What you are asked to do: Check every line of the records below for the string "agent" and copy the ones that have it.

+++ Input material

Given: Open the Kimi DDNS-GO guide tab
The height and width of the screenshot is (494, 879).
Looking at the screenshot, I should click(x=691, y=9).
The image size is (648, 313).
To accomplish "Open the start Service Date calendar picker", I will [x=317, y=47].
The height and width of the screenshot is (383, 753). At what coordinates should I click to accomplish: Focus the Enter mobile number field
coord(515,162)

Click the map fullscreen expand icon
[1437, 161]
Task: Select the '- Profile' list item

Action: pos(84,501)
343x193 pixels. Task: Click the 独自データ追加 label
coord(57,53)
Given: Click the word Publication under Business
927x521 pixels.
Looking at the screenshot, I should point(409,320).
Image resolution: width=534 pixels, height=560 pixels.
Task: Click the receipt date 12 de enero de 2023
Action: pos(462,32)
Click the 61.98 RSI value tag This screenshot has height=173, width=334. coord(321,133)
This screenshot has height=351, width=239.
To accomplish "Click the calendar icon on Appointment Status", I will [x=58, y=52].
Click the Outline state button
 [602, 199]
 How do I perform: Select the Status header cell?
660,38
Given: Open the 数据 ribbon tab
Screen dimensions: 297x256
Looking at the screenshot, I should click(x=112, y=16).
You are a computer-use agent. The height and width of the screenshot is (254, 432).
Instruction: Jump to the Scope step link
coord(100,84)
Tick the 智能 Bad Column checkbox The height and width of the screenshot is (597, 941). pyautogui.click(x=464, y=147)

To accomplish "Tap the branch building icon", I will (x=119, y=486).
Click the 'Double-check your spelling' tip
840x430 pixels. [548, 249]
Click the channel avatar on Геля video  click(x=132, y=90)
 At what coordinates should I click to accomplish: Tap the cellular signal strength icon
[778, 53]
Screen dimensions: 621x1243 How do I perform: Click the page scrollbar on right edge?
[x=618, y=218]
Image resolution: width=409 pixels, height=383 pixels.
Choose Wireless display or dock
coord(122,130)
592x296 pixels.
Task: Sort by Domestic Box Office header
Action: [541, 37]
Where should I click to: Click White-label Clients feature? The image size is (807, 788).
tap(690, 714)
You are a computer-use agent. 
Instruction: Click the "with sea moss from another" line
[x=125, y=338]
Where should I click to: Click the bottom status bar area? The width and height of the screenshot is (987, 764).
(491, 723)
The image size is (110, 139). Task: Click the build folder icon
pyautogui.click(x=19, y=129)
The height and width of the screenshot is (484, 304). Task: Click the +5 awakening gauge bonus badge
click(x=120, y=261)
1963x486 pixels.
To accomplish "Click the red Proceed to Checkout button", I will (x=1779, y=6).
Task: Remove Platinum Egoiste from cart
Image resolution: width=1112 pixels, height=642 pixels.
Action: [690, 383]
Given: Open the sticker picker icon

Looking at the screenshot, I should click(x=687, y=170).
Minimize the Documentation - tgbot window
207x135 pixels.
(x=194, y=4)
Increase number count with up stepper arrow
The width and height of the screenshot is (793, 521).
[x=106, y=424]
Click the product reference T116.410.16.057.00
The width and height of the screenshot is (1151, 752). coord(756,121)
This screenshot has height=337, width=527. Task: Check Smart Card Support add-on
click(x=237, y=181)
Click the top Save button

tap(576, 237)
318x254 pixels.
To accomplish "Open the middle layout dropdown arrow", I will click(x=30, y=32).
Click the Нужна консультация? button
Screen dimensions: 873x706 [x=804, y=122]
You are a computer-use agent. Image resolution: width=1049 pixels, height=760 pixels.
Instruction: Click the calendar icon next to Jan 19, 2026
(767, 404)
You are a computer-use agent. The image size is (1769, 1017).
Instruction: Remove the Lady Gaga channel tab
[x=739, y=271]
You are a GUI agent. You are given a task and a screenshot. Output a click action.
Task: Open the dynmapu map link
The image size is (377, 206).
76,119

++++++

Your response:
You are a computer-use agent. The height and width of the screenshot is (254, 432).
You are a computer-use agent. 
You are a computer-use agent. Image resolution: width=1049 pixels, height=760 pixels.
You are a computer-use agent. The image size is (1769, 1017).
You are a GUI agent. You are given a task and a screenshot. Output a click action.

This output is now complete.